Activity: Output, exactly and alone, the lines from the one containing "Tap the Android recent apps square" through the last line of the material below, both ends included.

Data provided:
★ ★ ★ ★ ★

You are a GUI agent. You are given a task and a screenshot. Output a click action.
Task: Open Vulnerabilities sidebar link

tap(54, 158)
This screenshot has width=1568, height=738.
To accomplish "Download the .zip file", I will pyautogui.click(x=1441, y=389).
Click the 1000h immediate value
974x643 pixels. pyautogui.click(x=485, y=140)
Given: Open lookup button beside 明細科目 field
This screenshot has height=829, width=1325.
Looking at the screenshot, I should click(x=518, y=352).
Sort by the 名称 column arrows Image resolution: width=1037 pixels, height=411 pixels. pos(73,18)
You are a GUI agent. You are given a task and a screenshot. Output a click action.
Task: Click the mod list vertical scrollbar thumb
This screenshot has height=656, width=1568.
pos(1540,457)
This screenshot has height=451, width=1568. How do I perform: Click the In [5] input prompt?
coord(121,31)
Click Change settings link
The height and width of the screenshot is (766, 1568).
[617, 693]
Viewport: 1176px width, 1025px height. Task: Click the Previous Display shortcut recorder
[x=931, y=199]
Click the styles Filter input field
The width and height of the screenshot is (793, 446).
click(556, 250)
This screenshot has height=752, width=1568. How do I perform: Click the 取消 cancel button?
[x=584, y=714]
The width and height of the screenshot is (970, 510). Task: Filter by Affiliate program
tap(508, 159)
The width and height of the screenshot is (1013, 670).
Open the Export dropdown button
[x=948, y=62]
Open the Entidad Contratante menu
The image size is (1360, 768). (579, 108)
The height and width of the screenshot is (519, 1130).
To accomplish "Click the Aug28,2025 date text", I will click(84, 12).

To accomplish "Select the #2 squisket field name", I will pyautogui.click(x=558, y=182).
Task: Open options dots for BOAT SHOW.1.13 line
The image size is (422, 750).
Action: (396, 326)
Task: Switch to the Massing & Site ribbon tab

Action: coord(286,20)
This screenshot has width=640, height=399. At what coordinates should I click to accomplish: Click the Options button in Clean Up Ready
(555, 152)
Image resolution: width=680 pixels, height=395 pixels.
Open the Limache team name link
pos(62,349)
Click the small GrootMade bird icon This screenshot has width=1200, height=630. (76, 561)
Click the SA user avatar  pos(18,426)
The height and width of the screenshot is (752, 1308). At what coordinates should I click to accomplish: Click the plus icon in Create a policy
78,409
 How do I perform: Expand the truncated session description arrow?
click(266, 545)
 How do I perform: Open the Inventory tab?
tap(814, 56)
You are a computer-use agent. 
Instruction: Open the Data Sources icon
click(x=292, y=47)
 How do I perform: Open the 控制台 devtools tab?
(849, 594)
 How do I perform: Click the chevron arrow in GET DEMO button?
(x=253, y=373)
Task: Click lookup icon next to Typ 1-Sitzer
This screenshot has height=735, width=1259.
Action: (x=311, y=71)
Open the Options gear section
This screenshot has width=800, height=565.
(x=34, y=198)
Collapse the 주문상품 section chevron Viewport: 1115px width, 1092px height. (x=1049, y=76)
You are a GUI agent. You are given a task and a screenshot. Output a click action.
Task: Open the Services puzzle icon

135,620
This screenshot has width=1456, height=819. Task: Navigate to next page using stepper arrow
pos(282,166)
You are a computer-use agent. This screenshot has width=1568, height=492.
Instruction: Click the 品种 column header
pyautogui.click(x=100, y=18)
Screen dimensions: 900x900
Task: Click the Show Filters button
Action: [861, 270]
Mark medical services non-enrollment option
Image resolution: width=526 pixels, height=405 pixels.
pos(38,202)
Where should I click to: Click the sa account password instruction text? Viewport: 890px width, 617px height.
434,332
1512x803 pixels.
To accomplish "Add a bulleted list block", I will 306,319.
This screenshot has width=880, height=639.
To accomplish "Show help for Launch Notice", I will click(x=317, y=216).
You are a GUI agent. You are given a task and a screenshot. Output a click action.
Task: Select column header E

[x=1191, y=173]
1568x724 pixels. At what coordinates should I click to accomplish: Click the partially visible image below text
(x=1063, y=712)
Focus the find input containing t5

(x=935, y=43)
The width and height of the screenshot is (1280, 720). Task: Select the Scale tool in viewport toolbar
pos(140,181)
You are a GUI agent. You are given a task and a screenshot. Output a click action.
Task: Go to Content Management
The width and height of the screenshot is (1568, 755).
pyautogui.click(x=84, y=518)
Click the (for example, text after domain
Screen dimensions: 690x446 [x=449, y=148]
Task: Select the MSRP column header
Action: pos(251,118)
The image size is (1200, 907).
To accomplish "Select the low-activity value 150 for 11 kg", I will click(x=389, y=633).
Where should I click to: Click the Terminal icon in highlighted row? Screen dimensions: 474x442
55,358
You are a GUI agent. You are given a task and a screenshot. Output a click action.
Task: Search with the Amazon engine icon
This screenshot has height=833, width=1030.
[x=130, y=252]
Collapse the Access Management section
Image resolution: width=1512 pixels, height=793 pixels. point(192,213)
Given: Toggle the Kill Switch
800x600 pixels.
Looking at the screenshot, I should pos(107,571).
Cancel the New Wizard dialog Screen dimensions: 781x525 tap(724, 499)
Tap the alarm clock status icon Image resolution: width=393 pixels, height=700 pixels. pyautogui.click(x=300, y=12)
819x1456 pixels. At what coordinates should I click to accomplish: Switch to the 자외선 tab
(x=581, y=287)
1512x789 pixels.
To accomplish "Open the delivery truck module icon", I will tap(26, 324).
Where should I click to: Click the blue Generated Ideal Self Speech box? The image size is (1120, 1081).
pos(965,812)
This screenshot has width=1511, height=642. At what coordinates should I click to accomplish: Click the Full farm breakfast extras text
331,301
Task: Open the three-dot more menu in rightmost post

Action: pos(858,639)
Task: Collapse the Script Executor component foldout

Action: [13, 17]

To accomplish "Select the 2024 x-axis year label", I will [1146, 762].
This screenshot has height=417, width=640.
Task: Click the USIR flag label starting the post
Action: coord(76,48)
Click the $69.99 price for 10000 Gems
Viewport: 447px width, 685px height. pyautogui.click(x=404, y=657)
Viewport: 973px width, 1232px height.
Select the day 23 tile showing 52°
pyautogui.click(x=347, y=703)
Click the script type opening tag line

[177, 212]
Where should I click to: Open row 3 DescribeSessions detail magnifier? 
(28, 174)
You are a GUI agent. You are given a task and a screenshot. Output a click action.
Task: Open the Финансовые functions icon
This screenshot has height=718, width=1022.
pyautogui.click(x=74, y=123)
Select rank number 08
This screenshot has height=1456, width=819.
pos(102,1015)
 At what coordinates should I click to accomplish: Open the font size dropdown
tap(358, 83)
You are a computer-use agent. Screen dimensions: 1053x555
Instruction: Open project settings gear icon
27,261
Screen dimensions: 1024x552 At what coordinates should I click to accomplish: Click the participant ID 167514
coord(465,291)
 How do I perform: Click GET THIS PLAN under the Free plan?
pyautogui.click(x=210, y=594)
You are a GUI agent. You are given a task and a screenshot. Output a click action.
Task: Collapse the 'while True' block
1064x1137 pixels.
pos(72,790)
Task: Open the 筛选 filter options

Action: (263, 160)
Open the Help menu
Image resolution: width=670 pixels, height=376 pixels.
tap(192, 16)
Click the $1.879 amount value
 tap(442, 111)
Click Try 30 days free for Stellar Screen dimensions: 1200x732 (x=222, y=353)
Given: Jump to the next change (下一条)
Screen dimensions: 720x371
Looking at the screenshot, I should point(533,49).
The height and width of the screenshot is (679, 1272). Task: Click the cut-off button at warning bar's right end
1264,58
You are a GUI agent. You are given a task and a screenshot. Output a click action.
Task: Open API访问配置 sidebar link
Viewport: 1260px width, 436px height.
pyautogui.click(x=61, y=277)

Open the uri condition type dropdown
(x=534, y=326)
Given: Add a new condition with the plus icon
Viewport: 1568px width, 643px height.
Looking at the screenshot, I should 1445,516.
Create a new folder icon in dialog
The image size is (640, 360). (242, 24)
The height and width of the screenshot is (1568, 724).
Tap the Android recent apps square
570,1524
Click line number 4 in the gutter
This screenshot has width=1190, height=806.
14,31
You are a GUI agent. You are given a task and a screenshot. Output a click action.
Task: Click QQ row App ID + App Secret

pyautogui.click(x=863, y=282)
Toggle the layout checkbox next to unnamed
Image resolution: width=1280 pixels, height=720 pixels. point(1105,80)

★ ★ ★ ★ ★

Output below:
Tap the Android recent apps square
570,1524
Click line number 4 in the gutter
This screenshot has width=1190, height=806.
14,31
You are a GUI agent. You are given a task and a screenshot. Output a click action.
Task: Click QQ row App ID + App Secret

pyautogui.click(x=863, y=282)
Toggle the layout checkbox next to unnamed
Image resolution: width=1280 pixels, height=720 pixels. point(1105,80)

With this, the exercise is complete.